Purton knows all about drawing a bad gate. He overcame that disadvantage on Luger, a horse with similarities to Beauty Eternal in that he went into the Derby having stepped up to a mile for the first time in his lead-up race.

“I drew an outside gate and rode the race as it came,” he recalled. “Luger had been running over 1400 metres and had one run at a mile then straight to the 2000 metres of the Derby, so he didn’t have the ideal Derby prep either.”

Zac Purton wins the 2015 Hong Kong Derby on Luger. (Photo by HKJC)

Beauty Eternal has been winning with a leg in the air. (Photo by Lo Chun Kit)

Beauty Eternal has raced just five times and was scratched from two of his intended starts, in November and January, firstly with a hoof issue and then when he ditched Purton going to post.

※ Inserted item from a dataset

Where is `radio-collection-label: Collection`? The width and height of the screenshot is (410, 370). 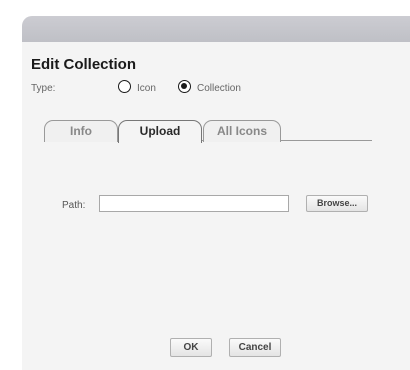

“He’s quite a tricky horse,” the champion jockey revealed. “In the mornings going around, he’s always swishing his tail and quite often fly-leaps in the air and sometimes gets his head down a little bit. He has to be led to and back from the track so he’s got a bit of a streak in him, you’ve got to be careful. But that might also be that he was just fresh and he’s needed a bit of racing to settle him.”

Whatever Beauty Eternal’s quirks, during his races he has looked an ideal athlete, showing sharp early toe to take a position, settling easily into a rhythmic, high cruising speed, then stretching out with a ground devouring finishing kick.

He and Super Sunny Sing are by speedy sires, but that could prove to be neither here nor there when Derby day comes around.